História[editar | editar código-fonte]

A Batalha dos Alpes no contexto da Batalha da França

Em 10 junho 1940, quando a Batalha da França já estava praticamente definida em favor dos alemães,1 o governo italiano declarou guerra à Grã-Bretanha e à França, e promoveu a invasão do território francês. O objetivo estratégico do ditador italiano, Benito Mussolini, era obter vantagens territoriais quando a França se rendesse, conforme declaração sua a Pietro Badoglio, chefe do Estado-Maior do exército italiano (Regio Esercito):

"Preciso somente de alguns pouco milhares de mortos, para que eu possa sentar-se à mesa da conferência de paz como um dos combatentes".2

O objetivo tático imediato da invasão era tomar a região alpina francesa, onde se localiza a cidade de Nice.

O ataque italiano, nessas circunstâncias, tornou-se conhecido como "golpe pelas costas", por conta de declaração do presidente dos Estados Unidos, Franklin Delano Roosevelt:

"Neste décimo dia de junho 1940, a mão que portava um punhal cravou-o nas costas de seu vizinho".3

Mas, apesar de as forças francesas que guarneciam a fronteira sul do país serem de pequena monta e de qualidade inferior, os italianos tiveram muita dificuldade para atingir seus objetivos, revelando o despreparo militar da Itália fascista.

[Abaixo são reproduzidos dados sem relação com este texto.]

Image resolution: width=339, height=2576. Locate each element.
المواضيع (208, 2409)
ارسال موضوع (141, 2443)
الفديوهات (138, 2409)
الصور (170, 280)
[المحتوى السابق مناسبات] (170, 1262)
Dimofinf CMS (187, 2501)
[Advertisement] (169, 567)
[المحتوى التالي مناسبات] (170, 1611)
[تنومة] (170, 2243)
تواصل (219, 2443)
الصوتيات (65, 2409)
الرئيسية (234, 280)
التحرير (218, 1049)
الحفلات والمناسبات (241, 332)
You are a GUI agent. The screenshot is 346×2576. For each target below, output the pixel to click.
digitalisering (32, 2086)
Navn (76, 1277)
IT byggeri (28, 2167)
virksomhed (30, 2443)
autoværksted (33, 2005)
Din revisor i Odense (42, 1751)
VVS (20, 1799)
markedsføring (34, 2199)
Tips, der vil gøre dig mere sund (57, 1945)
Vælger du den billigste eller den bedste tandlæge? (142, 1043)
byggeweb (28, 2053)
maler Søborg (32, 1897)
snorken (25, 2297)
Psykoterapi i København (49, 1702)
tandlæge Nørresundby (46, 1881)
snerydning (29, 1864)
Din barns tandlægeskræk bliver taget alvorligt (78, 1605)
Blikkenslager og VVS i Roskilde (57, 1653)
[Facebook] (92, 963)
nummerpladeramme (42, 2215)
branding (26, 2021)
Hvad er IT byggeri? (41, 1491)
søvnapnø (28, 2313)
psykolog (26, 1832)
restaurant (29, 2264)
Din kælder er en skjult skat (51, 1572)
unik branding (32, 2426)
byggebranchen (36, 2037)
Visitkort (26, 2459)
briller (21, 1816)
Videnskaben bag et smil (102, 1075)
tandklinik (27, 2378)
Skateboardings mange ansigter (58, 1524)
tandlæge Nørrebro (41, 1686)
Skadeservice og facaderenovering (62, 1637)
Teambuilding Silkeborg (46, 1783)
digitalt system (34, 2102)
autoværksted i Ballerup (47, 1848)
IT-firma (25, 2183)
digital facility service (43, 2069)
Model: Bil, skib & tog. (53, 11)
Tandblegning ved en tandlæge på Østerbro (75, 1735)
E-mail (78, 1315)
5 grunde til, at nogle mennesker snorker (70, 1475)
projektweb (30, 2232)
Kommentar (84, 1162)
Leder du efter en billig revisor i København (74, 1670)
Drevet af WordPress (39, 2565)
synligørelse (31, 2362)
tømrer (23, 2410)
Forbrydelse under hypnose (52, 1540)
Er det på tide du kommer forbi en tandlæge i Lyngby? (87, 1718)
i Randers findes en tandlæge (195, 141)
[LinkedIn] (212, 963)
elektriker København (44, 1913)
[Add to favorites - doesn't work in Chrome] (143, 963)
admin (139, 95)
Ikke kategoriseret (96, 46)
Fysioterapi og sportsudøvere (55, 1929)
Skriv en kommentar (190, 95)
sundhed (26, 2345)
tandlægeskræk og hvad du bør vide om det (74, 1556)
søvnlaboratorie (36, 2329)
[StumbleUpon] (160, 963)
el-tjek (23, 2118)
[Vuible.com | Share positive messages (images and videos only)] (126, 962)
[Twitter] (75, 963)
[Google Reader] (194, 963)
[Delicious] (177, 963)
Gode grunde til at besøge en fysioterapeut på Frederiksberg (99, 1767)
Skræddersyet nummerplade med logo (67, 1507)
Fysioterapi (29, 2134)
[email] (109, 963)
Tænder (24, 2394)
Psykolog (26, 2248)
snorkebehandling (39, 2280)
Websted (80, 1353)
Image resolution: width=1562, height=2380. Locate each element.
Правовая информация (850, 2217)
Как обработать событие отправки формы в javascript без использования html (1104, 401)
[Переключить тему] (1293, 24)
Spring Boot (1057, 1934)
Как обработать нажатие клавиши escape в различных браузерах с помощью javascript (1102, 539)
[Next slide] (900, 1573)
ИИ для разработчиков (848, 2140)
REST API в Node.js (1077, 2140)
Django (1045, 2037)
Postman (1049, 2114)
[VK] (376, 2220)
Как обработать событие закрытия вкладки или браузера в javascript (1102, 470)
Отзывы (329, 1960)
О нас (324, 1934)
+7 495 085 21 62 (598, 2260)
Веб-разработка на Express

Em 14 de junho, respondendo à Declaração de Guerra, a marinha francesa, baseada em Toulon, atacou instalações militares italianas na costa da Ligúria e no porto de Gênova. Dois dias depois, o submarino italiano Provana foi afundado na costa de Oran.4

As operações terrestres começaram em 20 de junho. O Regio Esercito, comandado por Umberto di Savoia, príncipe do Piemonte, cruzou a fronteira francesa, tentando avançar através dos Alpes. Entretanto, a ofensiva logo se deteve na linha alpina fortificada e na extremidade sul da Linha Maginot, na região mediterrânea. O ataque através do passo Pequeno Bernardo, nos Alpes, teve que parar devido a uma tempestade maciça da neve. As forças que investiram através da Riviera francesa somente conseguiram avançar cerca de oito quilômetros, sendo detidas pelos franceses às proximidades da cidade de Menton. Na Côte d’Azur, os italianos também não conseguiram sucesso.

Na manhã de 17 junho, o marechal francês Philippe Pétain propôs um armistício para o governo alemão. Mas Mussolini exigiu que os franceses também se rendessem aos italianos e, pressionado por Hitler, o governo francês viu-se obrigado a também pedir um armistício com a Itália, em 20 de junho.

Por força do acordo de paz, a França cedeu, à Itália, a ilha de Córsega e algumas áreas de terra ao longo da fronteira franco-italiana.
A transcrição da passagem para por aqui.